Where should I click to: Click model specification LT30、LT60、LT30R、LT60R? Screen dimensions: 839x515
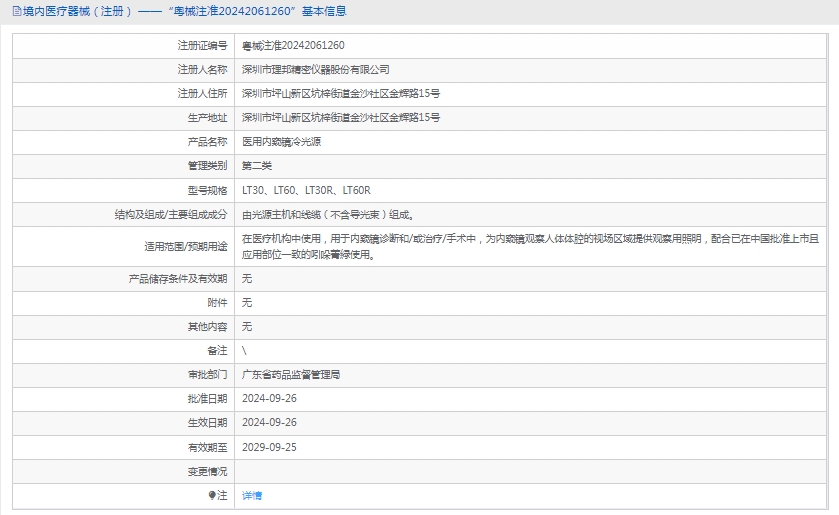click(306, 190)
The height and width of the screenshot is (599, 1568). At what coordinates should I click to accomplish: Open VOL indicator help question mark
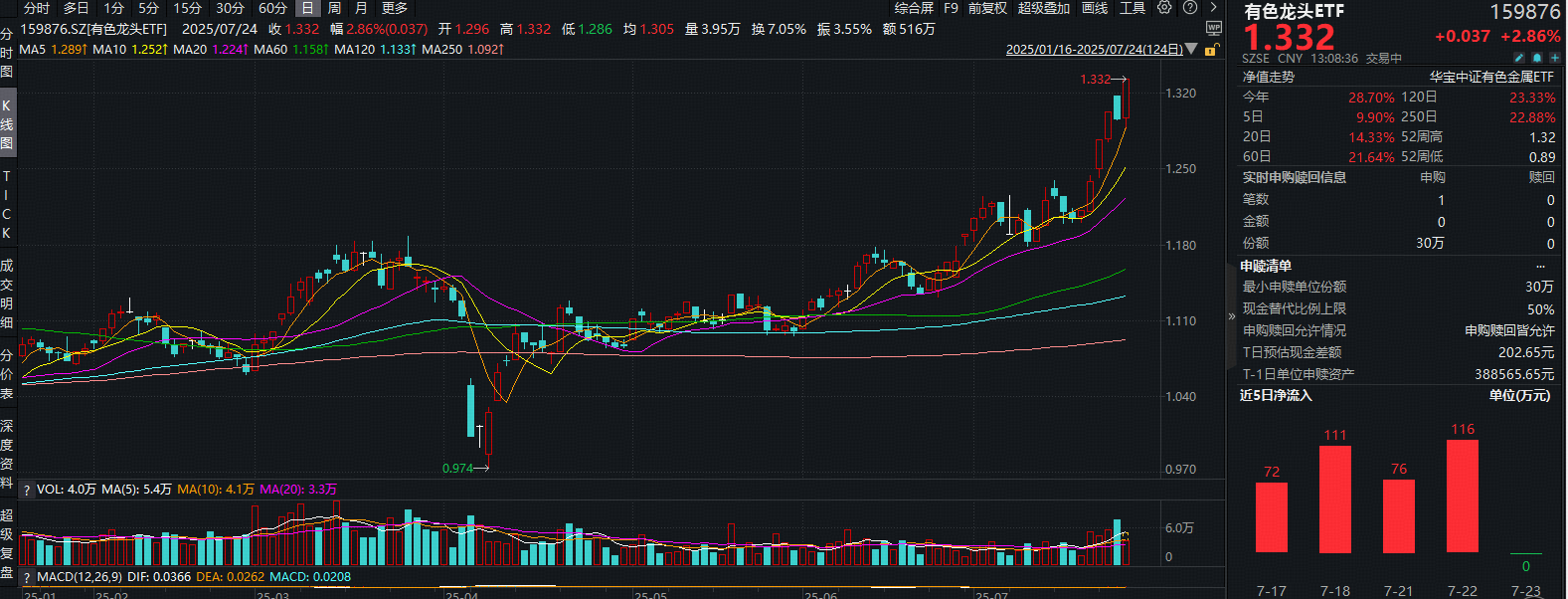point(27,490)
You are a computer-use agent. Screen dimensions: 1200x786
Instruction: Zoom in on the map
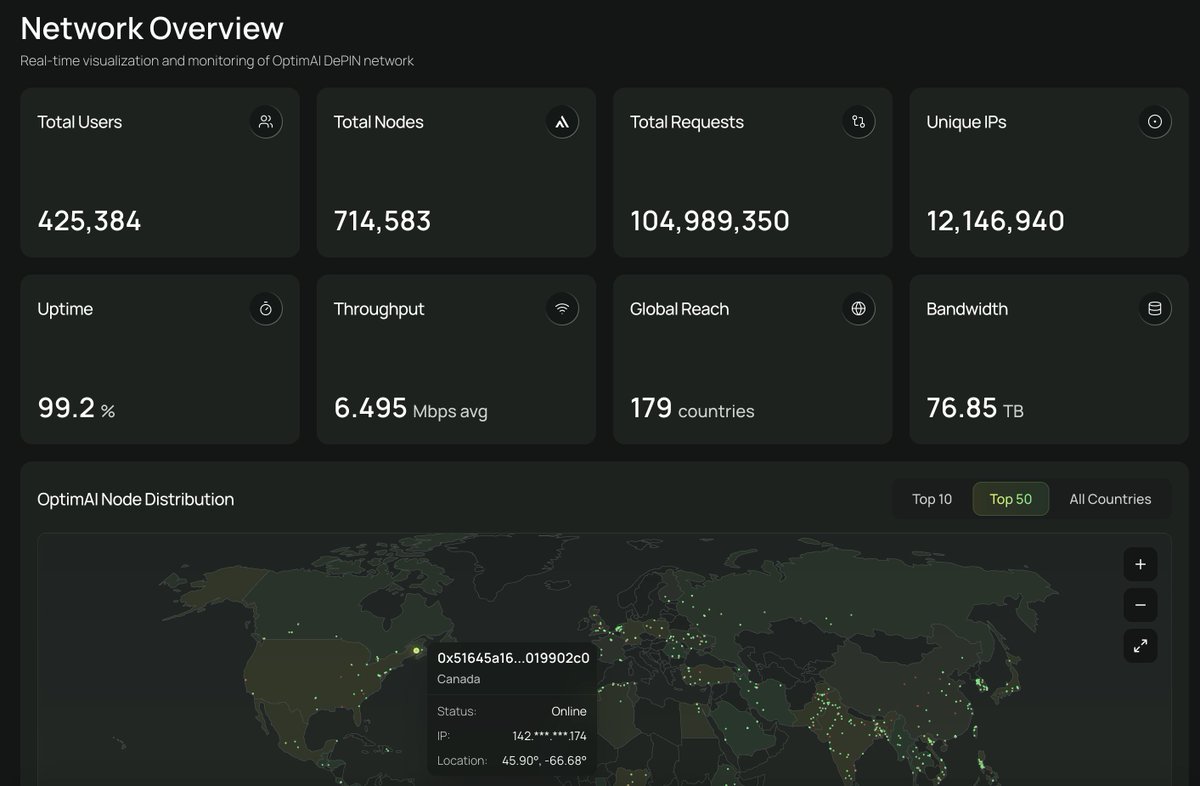pyautogui.click(x=1140, y=564)
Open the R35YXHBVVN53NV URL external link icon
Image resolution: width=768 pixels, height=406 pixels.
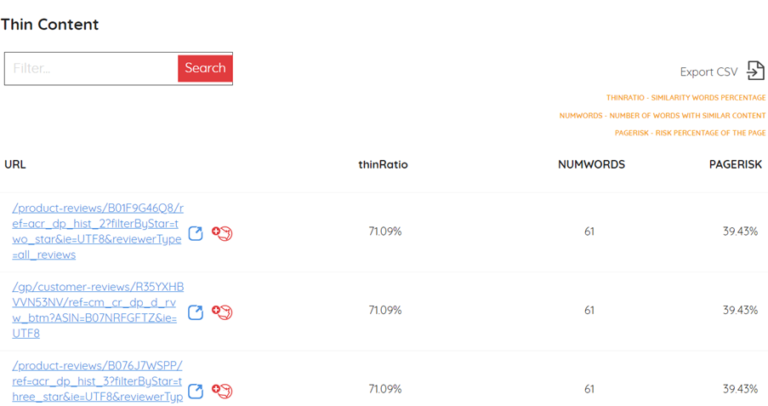[x=195, y=312]
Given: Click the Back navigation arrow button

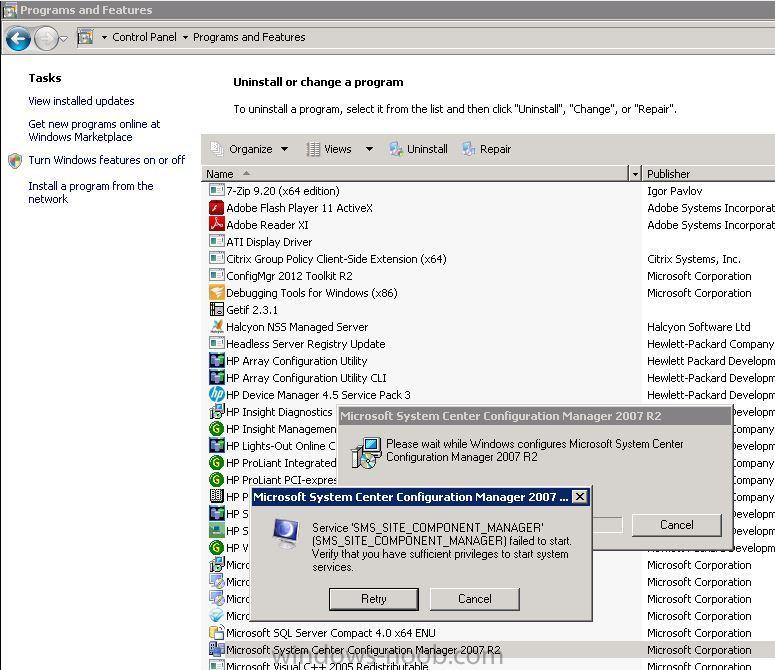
· · · ·
WHAT YOU WILL DO:
Repeat, exactly and in full, every entry in the data, but not the pictures.

EXPECTED OUTPUT:
Where should I click to: Click model specification LT30、LT60、LT30R、LT60R? Screen dimensions: 839x515
click(306, 190)
The height and width of the screenshot is (599, 1568). At what coordinates should I click to accomplish: Open VOL indicator help question mark
point(27,490)
You are a computer-use agent. Screen dimensions: 1200x786
Instruction: Zoom in on the map
pyautogui.click(x=1140, y=564)
Open the R35YXHBVVN53NV URL external link icon
Image resolution: width=768 pixels, height=406 pixels.
[x=195, y=312]
Given: Click the Back navigation arrow button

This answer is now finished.